Take That - III - la recensione

Recensione del 02 dic 2014 a cura di Pop Topoi

Voto 6/10
La storia dei Take That non ha bisogno di essere ripassata, ma ecco un fatto interessante: i Take That della reunion sono diventati più longevi dei Take That originali. Sei anni contro nove, tre album contro quattro. L'ultimo singolo è arrivato alla numero uno nel Regno Unito domenica scorsa, l'album in questione è il più prenotato nella storia di Amazon UK e il gruppo ha stretto un accordo con Google Play per l'esclusiva streaming. Se non fossero così in salute commercialmente, non sarebbero rimasti incastrati in scandali di elusione fiscale.

Tuttavia, "III" marca l'inizio di un nuovo ciclo: Robbie Williams, dopo essere rientrato per un album e un mega-tour, è tornato a occuparsi della sua carriera solista (e proprio in questi giorni pubblica a sorpresa tramite il suo sito ufficiale una raccolta di b-side: una mossa strategica perfetta per far tornare a parlare di complotti e rivalità); Jason Orange ha lasciato il gruppo, in cui è sempre stato considerato perlopiù un ballerino (in realtà non era nemmeno un pessimo vocalist, ma la Storia ha scelto per lui un ruolo diverso, e a 44 anni è lecito stancarsi).

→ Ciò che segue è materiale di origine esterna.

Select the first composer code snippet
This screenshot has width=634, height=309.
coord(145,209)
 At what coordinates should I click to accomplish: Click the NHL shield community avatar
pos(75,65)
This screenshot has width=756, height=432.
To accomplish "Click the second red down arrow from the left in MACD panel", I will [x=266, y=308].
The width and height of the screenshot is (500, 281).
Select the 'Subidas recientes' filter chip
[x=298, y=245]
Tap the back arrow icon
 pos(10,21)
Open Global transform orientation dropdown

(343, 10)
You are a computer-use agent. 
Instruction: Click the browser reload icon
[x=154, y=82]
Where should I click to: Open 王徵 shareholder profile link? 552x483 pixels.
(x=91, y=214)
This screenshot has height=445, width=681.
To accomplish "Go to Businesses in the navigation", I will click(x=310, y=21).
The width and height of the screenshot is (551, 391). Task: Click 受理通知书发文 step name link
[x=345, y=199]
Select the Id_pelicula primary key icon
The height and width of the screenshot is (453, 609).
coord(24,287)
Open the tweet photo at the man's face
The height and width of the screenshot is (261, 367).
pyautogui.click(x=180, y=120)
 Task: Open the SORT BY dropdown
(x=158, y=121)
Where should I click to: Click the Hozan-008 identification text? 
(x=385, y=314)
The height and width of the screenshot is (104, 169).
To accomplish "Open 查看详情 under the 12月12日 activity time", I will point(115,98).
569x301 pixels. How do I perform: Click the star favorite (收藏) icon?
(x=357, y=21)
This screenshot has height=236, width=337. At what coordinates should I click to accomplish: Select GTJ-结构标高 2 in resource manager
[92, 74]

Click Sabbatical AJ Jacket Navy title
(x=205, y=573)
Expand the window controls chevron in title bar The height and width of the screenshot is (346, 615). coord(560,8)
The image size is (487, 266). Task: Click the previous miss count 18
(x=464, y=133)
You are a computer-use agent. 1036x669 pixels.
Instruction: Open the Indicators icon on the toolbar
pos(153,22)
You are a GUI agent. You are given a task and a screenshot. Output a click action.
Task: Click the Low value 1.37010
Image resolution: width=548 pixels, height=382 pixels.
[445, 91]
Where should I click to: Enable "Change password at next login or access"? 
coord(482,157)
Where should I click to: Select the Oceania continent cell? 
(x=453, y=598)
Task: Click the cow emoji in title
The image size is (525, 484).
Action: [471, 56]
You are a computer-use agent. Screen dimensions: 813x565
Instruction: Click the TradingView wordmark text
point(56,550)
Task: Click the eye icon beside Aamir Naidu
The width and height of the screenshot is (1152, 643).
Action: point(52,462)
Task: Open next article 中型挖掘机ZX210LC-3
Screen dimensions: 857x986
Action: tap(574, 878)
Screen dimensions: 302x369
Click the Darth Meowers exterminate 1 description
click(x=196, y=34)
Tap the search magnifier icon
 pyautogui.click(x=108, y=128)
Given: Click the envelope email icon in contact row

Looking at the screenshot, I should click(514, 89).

L'album è prodotto principalmente da due dei nomi dietro al pop più brillante degli ultimi anni: Greg Kurstin e Stuart Price. Quest'ultimo torna dopo la collaborazione nel precedente "Progress", ma il risultato è meno cupo e aggressivo e più euforico. Soprattutto nella prima metà ("Let it in the sun", "Lovelife"), i Take That sembrano volersi posizionare da qualche parte tra Avicii e Coldplay, con pezzi già pensati per rendere al massimo in tour.

Molto spesso, il meglio dei Take That è uscito dalla contrapposizione tra lo yin di WIlliams e lo yang di Barlow, ma Owen, pur non potendo rimpiazzare il carisma dell'ex collega, in "Progress" aveva provato di sapere gestire benissimo anche suoni e tematiche più tetri (era co-autore e voce principale di quella che definirei "la trilogia della paranoia" del disco precedente: "Kidz", "SOS", "Love love"). Qui quel lato di Owen purtroppo non emerge e i suoi momenti da solista ("Into the wild", "Lovelife") sono annebbiati da un'EDM versione light che non gli rende giustizia. Questa volta i synth minacciosi sono tutti di Barlow ("I like it"), così come le trovate di produzione più originali (i campionamenti della riuscitissima "Higher than higher") e le immancabili ballate. A Donald non resta che un brano, ma è anche il più inusuale: "Give you my love" è un misurato esperimento in bilico tra elettronica minimale e il primo Justin Timberlake, e sarebbe stato interessante sentirne altri.
In un certo senso, "III" è un album di Barlow contenente un EP di Owen e una comparsata di Donald, ma poco importa. "Let me entertain you", diceva quell'altro, e con "III" i Take That continuano a fare grande intrattenimento.